# Input
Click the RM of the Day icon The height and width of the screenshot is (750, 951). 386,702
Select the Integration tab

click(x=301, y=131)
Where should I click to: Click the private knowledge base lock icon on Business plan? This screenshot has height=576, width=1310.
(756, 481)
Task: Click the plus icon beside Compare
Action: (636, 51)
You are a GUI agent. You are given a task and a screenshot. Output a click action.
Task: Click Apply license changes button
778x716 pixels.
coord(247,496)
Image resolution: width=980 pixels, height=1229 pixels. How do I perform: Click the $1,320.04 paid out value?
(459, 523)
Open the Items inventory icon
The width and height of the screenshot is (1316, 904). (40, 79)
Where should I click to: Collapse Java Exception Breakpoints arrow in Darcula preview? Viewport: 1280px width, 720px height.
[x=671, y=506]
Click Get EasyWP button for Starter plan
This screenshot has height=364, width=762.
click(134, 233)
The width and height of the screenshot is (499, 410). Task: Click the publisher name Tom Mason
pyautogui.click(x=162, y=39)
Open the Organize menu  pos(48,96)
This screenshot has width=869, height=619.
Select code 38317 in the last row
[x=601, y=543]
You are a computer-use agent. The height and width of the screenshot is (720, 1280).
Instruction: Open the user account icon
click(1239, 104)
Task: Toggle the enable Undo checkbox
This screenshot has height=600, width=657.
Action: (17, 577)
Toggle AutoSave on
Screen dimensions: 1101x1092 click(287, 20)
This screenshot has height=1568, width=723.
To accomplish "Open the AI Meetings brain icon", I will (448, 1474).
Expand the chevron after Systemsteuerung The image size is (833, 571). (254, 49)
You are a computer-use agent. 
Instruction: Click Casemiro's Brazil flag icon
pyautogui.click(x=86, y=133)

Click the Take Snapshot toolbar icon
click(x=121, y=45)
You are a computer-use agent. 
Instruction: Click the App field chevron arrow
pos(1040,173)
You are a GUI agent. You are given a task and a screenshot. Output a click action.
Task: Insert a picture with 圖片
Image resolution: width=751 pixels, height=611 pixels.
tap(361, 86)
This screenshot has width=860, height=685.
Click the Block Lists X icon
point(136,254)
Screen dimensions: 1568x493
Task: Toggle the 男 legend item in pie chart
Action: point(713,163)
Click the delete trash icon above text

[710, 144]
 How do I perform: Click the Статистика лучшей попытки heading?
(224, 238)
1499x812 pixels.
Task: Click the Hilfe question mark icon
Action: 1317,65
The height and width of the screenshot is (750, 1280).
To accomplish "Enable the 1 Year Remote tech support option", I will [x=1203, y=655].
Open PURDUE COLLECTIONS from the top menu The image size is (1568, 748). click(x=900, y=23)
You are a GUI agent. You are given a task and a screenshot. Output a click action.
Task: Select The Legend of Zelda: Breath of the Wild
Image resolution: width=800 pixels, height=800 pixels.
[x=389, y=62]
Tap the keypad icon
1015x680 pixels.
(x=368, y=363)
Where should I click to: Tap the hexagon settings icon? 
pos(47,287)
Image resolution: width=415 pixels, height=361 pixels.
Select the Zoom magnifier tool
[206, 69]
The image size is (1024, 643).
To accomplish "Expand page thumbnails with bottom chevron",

# Problem requirements
With nothing omitted, set down all of the records again.

# Result for this task
Click the RM of the Day icon The height and width of the screenshot is (750, 951). 386,702
Select the Integration tab

click(x=301, y=131)
Where should I click to: Click the private knowledge base lock icon on Business plan? This screenshot has height=576, width=1310.
(756, 481)
Task: Click the plus icon beside Compare
Action: (636, 51)
You are a GUI agent. You are given a task and a screenshot. Output a click action.
Task: Click Apply license changes button
778x716 pixels.
coord(247,496)
Image resolution: width=980 pixels, height=1229 pixels. How do I perform: Click the $1,320.04 paid out value?
(459, 523)
Open the Items inventory icon
The width and height of the screenshot is (1316, 904). (40, 79)
Where should I click to: Collapse Java Exception Breakpoints arrow in Darcula preview? Viewport: 1280px width, 720px height.
[x=671, y=506]
Click Get EasyWP button for Starter plan
This screenshot has height=364, width=762.
click(134, 233)
The width and height of the screenshot is (499, 410). Task: Click the publisher name Tom Mason
pyautogui.click(x=162, y=39)
Open the Organize menu  pos(48,96)
This screenshot has width=869, height=619.
Select code 38317 in the last row
[x=601, y=543]
You are a computer-use agent. The height and width of the screenshot is (720, 1280).
Instruction: Open the user account icon
click(1239, 104)
Task: Toggle the enable Undo checkbox
This screenshot has height=600, width=657.
Action: (17, 577)
Toggle AutoSave on
Screen dimensions: 1101x1092 click(287, 20)
This screenshot has height=1568, width=723.
To accomplish "Open the AI Meetings brain icon", I will (448, 1474).
Expand the chevron after Systemsteuerung The image size is (833, 571). (254, 49)
You are a computer-use agent. 
Instruction: Click Casemiro's Brazil flag icon
pyautogui.click(x=86, y=133)

Click the Take Snapshot toolbar icon
click(x=121, y=45)
You are a computer-use agent. 
Instruction: Click the App field chevron arrow
pos(1040,173)
You are a GUI agent. You are given a task and a screenshot. Output a click action.
Task: Insert a picture with 圖片
Image resolution: width=751 pixels, height=611 pixels.
tap(361, 86)
This screenshot has width=860, height=685.
Click the Block Lists X icon
point(136,254)
Screen dimensions: 1568x493
Task: Toggle the 男 legend item in pie chart
Action: point(713,163)
Click the delete trash icon above text

[710, 144]
 How do I perform: Click the Статистика лучшей попытки heading?
(224, 238)
1499x812 pixels.
Task: Click the Hilfe question mark icon
Action: 1317,65
The height and width of the screenshot is (750, 1280).
To accomplish "Enable the 1 Year Remote tech support option", I will [x=1203, y=655].
Open PURDUE COLLECTIONS from the top menu The image size is (1568, 748). click(x=900, y=23)
You are a GUI agent. You are given a task and a screenshot. Output a click action.
Task: Select The Legend of Zelda: Breath of the Wild
Image resolution: width=800 pixels, height=800 pixels.
[x=389, y=62]
Tap the keypad icon
1015x680 pixels.
(x=368, y=363)
Where should I click to: Tap the hexagon settings icon? 
pos(47,287)
Image resolution: width=415 pixels, height=361 pixels.
Select the Zoom magnifier tool
[206, 69]
The image size is (1024, 643).
To accomplish "Expand page thumbnails with bottom chevron",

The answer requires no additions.